* * *
С такими мыслями я смотрел на роившийся около меня Гум. Коммунисты воображают, что, открыв государственный магазин, где они торгуют всякой всячиной, галстухами, гитарами и простынями, они совершают нечто глубоко социалистическое, некое таинство в стиле чистого ленинизма. Не понимают, что они просто вернулись к старо-русским навыкам, когда Императорское Правительство не только нас обучало, возило, поило (монополькой, удельными винами и шампанским Абрау-Дюрсо), но даже готовило нам балерин, тонкие сервизы и раскрашенные детские сказочки Спрячься, жалкий Гум, старой русской казны в таком «социализме», если сие социализм, не перещеголяешь!
Впрочем, сей Гум, наверное, чепуха. Должно быть, дает убыток, а если не дает убыток, то какое-нибудь мошенничество под этим, какие-нибудь скрытые субсидии или что-нибудь в этом роде, напр [имер], налогов, вероятно, Гум не платит, налогов, которые душат частников. Да и вообще это чепушная мысль, чтобы государство занималось этой мелочью; его дело массовые производства Круппо-Фордовского масштаба.
Но не в том сила. Вопрос состоит в том, чтобы найти правильный водораздел в будущем. Когда большевики уйдут, люди, добросовестные и свободные от предрассудков, будут рассудочно и на ощупь искать: где же проходит выгодная грань между государственной и частной хозяйственной деятельностью?
Где остановить линию государственных снегов, одевающих Россию сверху? Где проложить черту, за которой должна быть зеленая поросль сочной частной инициативы?
Да, в этом весь «гумский вопрос»…
XVIII
Домик
Мы вышли из Гума и нырнули в город в тот час, который, может быть, для красной Москвы наиболее типичен.
Это — часть, когда советская, чиновничья стихия заливает улицы.
Народ не помещается на тротуарах. Это в буквальном смысле слова человеческий поток, который хлещет через Москву. Каким-то образом мы вышли на Тверскую. Тверская, хотя и главная московская, но сравнительно узенькая улица. Тут взгромоздиться на тротуар было совершенно невозможно. По обеим сторонам, занимая часть мостовой, стесняя извозчичье и автомобильное движение, двигался этот бюрократическнй поток, перемешавшись с «обычным» населением.
Первое, что бросилось в глаза в этой реке, это ее национальная окраска. Огромное количество евреев. Закутанные в меха, дешевые и дорогие, они представляют современную вариацию традиционного «русского медведя». Впечатление было еще, может быть, более резкое, чем Крещатик в Киеве. Может быть, потому, что в Москве особенно подчеркивалась эта еврейская струя, ибо евреи и Москва не успели, так сказать, вступить в законный симбиоз, освященный веками, как в Киеве.
Но во всяком случае здесь повторялось то же явление: захватывался центр. Большая Москва — окраинная Москва, так сказать, — лучи пятиконечной звезды могут быть русскими. Но сердце должно быть юдаизировано. Сделалось ли это по некоему плану или само собой — это пока не ясно. Вероятно, было и то и другое.

→ **Набор записей**:
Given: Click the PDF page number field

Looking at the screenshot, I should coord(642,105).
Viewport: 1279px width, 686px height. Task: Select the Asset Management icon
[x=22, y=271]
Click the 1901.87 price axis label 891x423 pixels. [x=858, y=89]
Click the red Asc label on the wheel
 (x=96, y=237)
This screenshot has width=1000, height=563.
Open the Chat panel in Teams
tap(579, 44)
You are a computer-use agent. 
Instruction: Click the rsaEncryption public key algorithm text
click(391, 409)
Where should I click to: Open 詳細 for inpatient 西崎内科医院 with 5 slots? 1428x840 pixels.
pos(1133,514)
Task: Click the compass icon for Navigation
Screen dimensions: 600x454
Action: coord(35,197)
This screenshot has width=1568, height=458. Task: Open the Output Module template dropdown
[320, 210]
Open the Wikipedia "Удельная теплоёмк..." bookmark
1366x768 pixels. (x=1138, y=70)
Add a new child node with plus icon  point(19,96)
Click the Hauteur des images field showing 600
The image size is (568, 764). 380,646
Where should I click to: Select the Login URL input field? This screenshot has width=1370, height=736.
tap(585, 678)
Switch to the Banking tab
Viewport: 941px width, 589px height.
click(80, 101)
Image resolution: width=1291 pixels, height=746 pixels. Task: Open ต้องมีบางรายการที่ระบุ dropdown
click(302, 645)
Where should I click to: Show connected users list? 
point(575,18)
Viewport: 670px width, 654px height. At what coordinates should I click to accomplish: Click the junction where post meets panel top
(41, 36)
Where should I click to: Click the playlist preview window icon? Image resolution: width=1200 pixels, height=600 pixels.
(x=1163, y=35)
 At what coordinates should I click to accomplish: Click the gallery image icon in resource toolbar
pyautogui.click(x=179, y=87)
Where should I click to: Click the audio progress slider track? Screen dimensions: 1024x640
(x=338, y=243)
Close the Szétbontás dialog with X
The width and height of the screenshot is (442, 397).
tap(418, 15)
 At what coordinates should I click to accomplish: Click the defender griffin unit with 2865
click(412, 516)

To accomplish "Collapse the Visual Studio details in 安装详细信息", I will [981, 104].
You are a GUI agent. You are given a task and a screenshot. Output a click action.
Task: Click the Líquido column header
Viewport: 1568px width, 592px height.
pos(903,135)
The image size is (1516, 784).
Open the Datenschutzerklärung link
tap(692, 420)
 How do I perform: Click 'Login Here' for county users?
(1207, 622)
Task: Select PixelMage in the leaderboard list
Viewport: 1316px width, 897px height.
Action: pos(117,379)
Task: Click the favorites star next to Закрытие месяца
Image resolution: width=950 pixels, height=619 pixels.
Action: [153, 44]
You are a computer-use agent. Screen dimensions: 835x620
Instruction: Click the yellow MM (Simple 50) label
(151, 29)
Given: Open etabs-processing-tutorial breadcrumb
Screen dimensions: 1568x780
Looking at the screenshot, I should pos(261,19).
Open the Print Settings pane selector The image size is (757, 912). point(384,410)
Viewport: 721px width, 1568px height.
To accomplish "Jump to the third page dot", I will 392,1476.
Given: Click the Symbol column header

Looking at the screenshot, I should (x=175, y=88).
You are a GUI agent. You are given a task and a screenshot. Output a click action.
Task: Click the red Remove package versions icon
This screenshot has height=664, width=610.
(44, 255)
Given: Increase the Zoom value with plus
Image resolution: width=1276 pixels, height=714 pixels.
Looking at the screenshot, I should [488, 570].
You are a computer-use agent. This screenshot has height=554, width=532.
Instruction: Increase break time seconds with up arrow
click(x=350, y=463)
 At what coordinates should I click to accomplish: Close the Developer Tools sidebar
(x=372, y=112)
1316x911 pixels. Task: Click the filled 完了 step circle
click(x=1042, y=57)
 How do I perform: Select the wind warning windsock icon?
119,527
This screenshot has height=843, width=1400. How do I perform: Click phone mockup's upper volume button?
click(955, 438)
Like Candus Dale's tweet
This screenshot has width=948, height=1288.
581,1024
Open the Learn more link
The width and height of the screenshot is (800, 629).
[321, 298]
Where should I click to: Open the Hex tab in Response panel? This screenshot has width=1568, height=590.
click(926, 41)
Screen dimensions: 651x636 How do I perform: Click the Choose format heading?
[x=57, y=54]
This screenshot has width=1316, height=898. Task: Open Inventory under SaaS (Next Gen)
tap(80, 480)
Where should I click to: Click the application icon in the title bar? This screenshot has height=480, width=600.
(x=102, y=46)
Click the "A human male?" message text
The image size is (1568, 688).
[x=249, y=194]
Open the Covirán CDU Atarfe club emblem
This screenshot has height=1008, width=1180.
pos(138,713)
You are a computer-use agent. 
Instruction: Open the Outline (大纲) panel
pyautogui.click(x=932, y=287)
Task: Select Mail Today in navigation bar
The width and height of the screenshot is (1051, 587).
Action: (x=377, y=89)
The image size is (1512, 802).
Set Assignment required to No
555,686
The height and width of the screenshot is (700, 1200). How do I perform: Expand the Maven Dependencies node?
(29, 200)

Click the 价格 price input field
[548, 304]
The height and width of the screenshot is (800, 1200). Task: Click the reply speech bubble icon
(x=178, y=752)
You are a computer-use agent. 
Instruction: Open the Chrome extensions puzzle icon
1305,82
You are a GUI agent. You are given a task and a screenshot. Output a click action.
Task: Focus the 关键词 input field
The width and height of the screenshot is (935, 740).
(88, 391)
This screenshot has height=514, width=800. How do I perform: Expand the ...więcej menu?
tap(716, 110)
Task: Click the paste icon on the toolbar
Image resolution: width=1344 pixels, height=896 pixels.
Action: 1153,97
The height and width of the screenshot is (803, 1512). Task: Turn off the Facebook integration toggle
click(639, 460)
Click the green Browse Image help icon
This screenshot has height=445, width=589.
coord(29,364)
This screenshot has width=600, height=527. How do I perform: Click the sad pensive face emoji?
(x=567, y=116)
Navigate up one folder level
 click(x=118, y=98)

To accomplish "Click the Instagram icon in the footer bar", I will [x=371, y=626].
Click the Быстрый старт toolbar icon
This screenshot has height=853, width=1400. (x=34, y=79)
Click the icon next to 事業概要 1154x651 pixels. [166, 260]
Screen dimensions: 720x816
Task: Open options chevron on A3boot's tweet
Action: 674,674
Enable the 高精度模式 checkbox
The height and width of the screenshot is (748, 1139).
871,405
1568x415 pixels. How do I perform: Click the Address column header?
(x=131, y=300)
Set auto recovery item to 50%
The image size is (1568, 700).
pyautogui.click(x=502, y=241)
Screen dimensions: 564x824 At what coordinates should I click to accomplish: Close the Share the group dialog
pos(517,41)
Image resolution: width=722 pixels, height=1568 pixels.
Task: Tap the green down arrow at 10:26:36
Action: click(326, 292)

→ **Что требуется**: Верните дословно часть фрагмента текста: начните с места, где стоит "Впрочем, сей Гум, наверное, чепуха.", и остановитесь после "частной хозяйственной деятельностью?".

→ **Ответ**:
Впрочем, сей Гум, наверное, чепуха. Должно быть, дает убыток, а если не дает убыток, то какое-нибудь мошенничество под этим, какие-нибудь скрытые субсидии или что-нибудь в этом роде, напр [имер], налогов, вероятно, Гум не платит, налогов, которые душат частников. Да и вообще это чепушная мысль, чтобы государство занималось этой мелочью; его дело массовые производства Круппо-Фордовского масштаба.
Но не в том сила. Вопрос состоит в том, чтобы найти правильный водораздел в будущем. Когда большевики уйдут, люди, добросовестные и свободные от предрассудков, будут рассудочно и на ощупь искать: где же проходит выгодная грань между государственной и частной хозяйственной деятельностью?